The Limited Times

Now you can see non-English news...

India: 100,000 evacuations approaching a cyclone on the west coast

2020-06-04T03:26:36.646Z


Cyclones are extremely rare in Bombay. The last major storm to hit the city dates back to 1948. Nisarga is due to make landfall on Wednesday.


At least 100,000 residents, including 150 patients with Covid-19, were evacuated to India on Tuesday as a cyclone threatened the west coast of the country of South Asia, the first storm of this magnitude heading towards the Bombay megalopolis in over 70 years.

Officials in the Indian economic capital have called on slum dwellers located by the sea to find safe haven in the face of cyclone Nisarga. It must land on Wednesday in the north of the state of Maharashtra (west), of which Bombay is the capital, with winds of up to 120 km / h.

Read also: The toll of cyclone Amphan exceeds 100 dead in India and Bangladesh

"The inhabitants of the slums (...) located in the low zones were called to evacuate", declared on Twitter the head of the government of the state of Maharashtra Uddhav Thackeray.

City health officials of 20 million people also evacuated nearly 150 patients with coronavirus from a recently built field hospital to place them in a place "with a covered roof" as a precaution.

Two weeks after Amphan

In the Palghar district, more than 21,000 villagers have been evacuated, media reports said.

Cyclones are extremely rare in Bombay, built facing the Arabian Sea. The last major storm to hit the city dates back to 1948 and killed 12 people and injured more than a hundred.

Indian meteorologists expect heavy precipitation and fear many wind damage to slums huts and power lines. A one to two meter high storm surge could also flood low-lying coastal areas of Maharashtra.

Cyclone Nisarga is also expected to affect neighboring Gujarat, where authorities plan to evacuate nearly 79,000 people living in coastal regions by Wednesday morning, said Gujarat’s rescue chief Harshad Patel, to the press.

Due to the coronavirus pandemic, "the temporary shelters have been disinfected and instructions have been given to ensure that physical distance is respected," Arpit Sagar, a Valsad district official, told AFP.

This cyclone appeared two weeks after the powerful cyclone Amphan, which left a hundred dead in eastern India and Bangladesh and caused considerable material damage.

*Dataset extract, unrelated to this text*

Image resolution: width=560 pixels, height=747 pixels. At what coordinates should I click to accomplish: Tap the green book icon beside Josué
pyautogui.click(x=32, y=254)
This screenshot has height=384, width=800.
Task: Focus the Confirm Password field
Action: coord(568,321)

str-amu / stu / amd / glr / mr / fjb

Source: lefigaro

All news articles on 2020-06-04

You may like

Trends 24h

News/Politics 2024-04-18T09:29:37.790Z
News/Politics 2024-04-18T11:17:37.535Z

Latest

© Communities 2019 - Privacy

The information on this site is from external sources that are not under our control.
The inclusion of any links does not necessarily imply a recommendation or endorse the views expressed within them.